▸ Consignes
[1] Recopiez, dans l'extrait sur Virgile et Barbusse, le passage allant de « Barbusse meurt à » jusqu'à « penché sur tous. » inclus.
[2] Relevez tous les noms de personnes cités dans l'extrait sur Virgile et Barbusse.
[3] Prolongez l'extrait sur Virgile et Barbusse au-delà de sa dernière phrase.

▸ Page
On avait toujours pensé que la vermine dans les
cadavres pourrissants apparaissait par génération spontanée, mais déjà chez
Virgile on trouve l’idée que les vermisseaux proviennent de la ponte d’œufs par des
insectes ; le poète latin ne parlait pas de mouches, selon lui c’étaient
des abeilles et il pensait que celles qui naissent des entrailles corrompues d’un
taureau sont plus dociles et plus travailleuses que celles qui naissent dans
les entrailles du lion.
7.
Barbusse meurt à Moscou le 30 août 1935, à 62 ans ;
la même année sort son livre d’éloge du stalinisme « Staline. Un monde nouveau
vu à travers un homme ». Sur la dernière page de son ouvrage, il écrit :
C'est le vrai guide — celui dont les
ouvriers riaient de constater qu'il était tellement à la fois le maître et le
camarade, c'est le frère paternel qui s'est réellement penché sur tous.
Un an plus tard, en août 1936, commencent les sanglants
procès de Moscou.

▸ Lignes de données
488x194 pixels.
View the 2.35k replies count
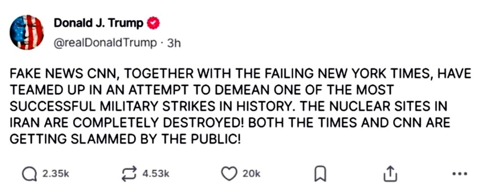pos(55,174)

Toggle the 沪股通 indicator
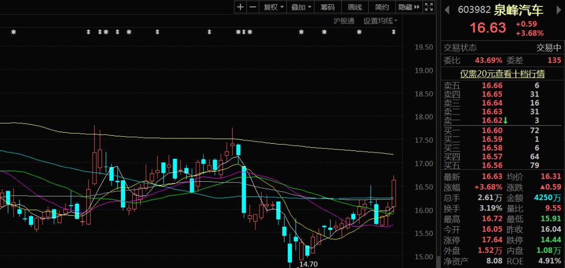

▸ Réponses
[1]
Barbusse meurt à Moscou le 30 août 1935, à 62 ans ;
la même année sort son livre d’éloge du stalinisme « Staline. Un monde nouveau
vu à travers un homme ». Sur la dernière page de son ouvrage, il écrit :
C'est le vrai guide — celui dont les
ouvriers riaient de constater qu'il était tellement à la fois le maître et le
camarade, c'est le frère paternel qui s'est réellement penché sur tous.

[2] Virgile, Barbusse, Staline

[3]
En 1932-33, le génocide par famine en Ukraine avait
fait entre 3 et 7 millions de victimes.
On pense que Barbusse a été empoisonné sur ordre de Staline.
8.
Le vers de Virgile que je préfère : Sunt lacrima rerum et mentem mortalia tangunt,
Énéide, I, 460, [ce n’est pas
vraiment traduisible, sauf en diluant et lénifiant — littéralement cela donne quelque chose (d’indigeste)
comme : il y a larmes (inhérentes) aux choses et tout ce qui est mortel atteint
/ touche / émeut l’esprit].
9.
10.
Essayant de le dire de la façon la moins larmoyante possible :
Presque tout le temps en moi ça pleure.